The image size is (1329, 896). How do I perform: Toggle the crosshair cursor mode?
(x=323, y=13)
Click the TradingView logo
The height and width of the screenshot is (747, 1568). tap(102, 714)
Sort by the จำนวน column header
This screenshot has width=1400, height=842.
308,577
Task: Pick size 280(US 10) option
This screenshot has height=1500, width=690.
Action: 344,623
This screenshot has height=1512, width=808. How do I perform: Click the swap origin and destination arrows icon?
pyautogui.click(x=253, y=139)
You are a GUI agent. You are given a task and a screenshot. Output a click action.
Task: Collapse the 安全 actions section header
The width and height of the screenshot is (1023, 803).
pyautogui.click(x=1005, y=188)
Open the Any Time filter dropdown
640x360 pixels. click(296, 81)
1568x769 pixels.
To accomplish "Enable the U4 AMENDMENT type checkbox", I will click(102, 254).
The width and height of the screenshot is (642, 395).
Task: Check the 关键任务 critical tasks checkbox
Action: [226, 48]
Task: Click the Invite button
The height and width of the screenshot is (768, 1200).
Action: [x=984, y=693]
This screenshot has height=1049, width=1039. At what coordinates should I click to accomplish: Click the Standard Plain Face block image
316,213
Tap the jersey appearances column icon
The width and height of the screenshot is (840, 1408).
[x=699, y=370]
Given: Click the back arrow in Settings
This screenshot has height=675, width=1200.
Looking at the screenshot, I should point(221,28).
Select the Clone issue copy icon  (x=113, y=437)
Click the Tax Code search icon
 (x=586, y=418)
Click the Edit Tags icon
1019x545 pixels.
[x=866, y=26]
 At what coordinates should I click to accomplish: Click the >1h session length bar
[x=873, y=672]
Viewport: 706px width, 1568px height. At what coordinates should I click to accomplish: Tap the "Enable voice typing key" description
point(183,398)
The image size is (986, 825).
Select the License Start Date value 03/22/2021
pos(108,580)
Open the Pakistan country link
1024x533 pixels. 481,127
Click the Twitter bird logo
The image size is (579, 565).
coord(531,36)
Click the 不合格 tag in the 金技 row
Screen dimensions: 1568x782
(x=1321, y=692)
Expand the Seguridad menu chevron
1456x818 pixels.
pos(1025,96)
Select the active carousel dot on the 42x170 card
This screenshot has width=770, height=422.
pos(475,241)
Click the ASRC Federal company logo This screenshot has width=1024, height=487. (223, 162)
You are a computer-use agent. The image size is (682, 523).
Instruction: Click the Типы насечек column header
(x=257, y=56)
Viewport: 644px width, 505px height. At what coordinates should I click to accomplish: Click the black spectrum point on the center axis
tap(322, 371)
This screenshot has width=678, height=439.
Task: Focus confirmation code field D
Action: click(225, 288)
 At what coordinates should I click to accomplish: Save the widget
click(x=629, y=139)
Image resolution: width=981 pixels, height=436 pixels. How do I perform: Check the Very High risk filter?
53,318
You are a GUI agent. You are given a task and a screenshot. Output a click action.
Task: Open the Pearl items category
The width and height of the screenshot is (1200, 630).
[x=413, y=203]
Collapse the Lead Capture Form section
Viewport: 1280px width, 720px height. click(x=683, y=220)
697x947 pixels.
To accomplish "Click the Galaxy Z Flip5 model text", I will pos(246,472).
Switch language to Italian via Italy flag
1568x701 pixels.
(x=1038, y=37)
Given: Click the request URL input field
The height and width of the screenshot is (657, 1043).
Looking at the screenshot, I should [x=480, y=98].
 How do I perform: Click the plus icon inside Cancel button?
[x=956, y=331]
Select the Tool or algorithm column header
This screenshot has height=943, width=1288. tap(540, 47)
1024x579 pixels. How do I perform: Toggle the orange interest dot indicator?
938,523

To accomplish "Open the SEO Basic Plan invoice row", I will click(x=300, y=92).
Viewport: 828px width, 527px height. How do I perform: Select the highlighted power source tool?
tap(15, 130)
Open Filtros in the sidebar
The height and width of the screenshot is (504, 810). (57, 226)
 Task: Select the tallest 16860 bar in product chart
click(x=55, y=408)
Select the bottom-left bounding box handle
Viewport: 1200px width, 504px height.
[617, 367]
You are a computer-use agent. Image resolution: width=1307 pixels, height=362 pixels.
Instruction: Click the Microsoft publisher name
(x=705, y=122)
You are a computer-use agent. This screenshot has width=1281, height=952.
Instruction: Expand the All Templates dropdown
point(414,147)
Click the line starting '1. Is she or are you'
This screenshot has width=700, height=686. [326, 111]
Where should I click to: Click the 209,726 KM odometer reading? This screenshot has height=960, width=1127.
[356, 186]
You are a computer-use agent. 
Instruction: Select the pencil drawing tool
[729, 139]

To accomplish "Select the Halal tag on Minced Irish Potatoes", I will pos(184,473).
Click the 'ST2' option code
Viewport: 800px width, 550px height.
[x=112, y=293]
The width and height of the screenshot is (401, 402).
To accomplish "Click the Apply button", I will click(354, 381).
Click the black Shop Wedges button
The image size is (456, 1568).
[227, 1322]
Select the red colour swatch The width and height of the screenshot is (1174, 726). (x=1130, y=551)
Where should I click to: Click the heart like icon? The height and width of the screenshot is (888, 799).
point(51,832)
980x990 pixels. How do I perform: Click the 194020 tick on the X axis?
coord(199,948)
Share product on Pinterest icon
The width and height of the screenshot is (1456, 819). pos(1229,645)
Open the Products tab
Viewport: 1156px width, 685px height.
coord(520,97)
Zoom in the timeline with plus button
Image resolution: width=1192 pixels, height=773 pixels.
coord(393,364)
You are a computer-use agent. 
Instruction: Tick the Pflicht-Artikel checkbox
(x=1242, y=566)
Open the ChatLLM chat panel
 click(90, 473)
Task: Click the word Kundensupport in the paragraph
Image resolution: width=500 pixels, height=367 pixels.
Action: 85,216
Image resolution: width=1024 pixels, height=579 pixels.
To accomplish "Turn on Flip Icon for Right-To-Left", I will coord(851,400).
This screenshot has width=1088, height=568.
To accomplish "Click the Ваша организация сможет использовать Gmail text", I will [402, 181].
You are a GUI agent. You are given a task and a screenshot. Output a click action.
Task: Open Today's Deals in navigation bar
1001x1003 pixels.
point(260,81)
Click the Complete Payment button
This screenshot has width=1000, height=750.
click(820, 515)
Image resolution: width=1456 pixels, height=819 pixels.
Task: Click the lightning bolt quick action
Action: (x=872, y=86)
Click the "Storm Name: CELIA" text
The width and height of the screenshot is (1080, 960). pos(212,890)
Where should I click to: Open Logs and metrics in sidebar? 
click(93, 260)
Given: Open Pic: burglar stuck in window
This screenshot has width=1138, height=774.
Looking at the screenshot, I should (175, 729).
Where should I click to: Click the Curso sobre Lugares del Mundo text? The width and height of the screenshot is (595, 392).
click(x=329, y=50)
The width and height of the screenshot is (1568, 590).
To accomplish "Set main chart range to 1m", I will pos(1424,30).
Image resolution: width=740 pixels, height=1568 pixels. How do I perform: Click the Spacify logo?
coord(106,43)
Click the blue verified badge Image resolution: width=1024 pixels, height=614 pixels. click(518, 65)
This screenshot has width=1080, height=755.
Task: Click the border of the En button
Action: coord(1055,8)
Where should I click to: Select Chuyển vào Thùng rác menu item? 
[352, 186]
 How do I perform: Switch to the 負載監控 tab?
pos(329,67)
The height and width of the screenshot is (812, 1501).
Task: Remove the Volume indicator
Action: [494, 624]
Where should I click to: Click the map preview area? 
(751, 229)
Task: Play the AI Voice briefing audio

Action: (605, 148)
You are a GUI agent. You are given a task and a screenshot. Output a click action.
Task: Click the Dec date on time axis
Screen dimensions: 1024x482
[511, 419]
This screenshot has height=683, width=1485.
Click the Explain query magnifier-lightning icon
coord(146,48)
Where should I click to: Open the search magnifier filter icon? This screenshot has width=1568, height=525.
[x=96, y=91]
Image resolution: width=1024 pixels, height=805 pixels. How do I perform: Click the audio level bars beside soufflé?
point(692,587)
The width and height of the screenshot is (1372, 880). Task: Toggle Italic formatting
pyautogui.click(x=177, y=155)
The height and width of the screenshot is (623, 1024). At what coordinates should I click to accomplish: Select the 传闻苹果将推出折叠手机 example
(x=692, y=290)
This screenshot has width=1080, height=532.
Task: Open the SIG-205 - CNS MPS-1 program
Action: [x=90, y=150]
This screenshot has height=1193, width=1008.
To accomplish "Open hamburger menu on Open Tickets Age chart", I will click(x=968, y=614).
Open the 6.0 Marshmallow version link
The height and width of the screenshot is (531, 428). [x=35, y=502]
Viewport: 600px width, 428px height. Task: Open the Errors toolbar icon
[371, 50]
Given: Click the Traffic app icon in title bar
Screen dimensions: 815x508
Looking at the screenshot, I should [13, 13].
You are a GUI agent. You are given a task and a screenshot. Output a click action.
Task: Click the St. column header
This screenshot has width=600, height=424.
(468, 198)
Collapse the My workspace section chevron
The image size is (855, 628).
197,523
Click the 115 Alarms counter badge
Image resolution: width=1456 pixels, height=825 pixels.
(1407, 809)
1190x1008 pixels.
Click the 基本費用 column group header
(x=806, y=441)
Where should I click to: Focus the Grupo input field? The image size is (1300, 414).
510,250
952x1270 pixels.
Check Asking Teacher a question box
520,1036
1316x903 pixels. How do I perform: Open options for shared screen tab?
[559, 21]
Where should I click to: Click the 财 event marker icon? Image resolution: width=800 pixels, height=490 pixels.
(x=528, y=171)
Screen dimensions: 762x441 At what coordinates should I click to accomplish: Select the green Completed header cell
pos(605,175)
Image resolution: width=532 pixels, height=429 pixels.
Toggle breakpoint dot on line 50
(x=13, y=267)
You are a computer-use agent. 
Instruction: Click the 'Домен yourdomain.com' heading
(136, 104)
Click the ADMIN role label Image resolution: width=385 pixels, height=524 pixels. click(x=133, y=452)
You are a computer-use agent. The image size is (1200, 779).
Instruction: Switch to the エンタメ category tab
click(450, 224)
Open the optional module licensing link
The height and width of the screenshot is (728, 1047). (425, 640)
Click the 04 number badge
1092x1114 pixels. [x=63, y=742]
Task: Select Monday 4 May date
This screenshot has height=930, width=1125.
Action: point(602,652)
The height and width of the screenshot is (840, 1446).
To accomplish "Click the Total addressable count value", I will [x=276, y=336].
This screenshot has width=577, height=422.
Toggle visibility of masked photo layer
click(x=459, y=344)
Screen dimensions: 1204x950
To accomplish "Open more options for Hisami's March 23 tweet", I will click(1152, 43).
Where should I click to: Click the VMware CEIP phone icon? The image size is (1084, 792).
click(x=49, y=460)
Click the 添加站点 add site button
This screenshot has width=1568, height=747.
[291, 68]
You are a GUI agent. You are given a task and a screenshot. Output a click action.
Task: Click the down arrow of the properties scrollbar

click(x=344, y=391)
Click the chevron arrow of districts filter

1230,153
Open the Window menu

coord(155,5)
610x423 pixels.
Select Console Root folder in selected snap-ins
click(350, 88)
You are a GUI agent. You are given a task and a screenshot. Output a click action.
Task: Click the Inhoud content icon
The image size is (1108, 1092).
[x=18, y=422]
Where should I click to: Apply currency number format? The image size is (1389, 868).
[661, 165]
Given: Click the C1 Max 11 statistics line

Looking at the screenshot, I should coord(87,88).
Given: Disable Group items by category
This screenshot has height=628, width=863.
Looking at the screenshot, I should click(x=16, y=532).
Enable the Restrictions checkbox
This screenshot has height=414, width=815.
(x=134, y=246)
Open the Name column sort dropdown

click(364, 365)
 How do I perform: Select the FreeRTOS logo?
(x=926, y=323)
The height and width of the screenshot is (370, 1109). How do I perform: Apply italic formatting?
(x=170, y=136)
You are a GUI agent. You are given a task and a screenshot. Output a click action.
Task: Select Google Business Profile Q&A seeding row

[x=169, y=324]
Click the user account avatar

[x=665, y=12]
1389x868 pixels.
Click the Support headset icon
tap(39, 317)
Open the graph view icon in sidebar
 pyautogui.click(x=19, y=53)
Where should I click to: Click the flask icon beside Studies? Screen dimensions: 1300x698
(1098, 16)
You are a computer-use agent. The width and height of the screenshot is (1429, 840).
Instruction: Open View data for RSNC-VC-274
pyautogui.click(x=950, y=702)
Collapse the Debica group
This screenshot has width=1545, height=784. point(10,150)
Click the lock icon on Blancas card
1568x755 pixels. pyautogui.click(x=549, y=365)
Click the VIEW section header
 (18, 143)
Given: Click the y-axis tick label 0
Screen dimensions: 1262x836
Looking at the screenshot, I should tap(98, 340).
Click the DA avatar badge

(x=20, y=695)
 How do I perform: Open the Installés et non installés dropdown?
----
- _Short problem_: Please transcribe the items from the line with "Switch language to Italian via Italy flag" up to and including the line with "[x=956, y=331]", keeping each line exactly as it appears.

- _The result_:
Switch language to Italian via Italy flag
1568x701 pixels.
(x=1038, y=37)
Given: Click the request URL input field
The height and width of the screenshot is (657, 1043).
Looking at the screenshot, I should [x=480, y=98].
 How do I perform: Click the plus icon inside Cancel button?
[x=956, y=331]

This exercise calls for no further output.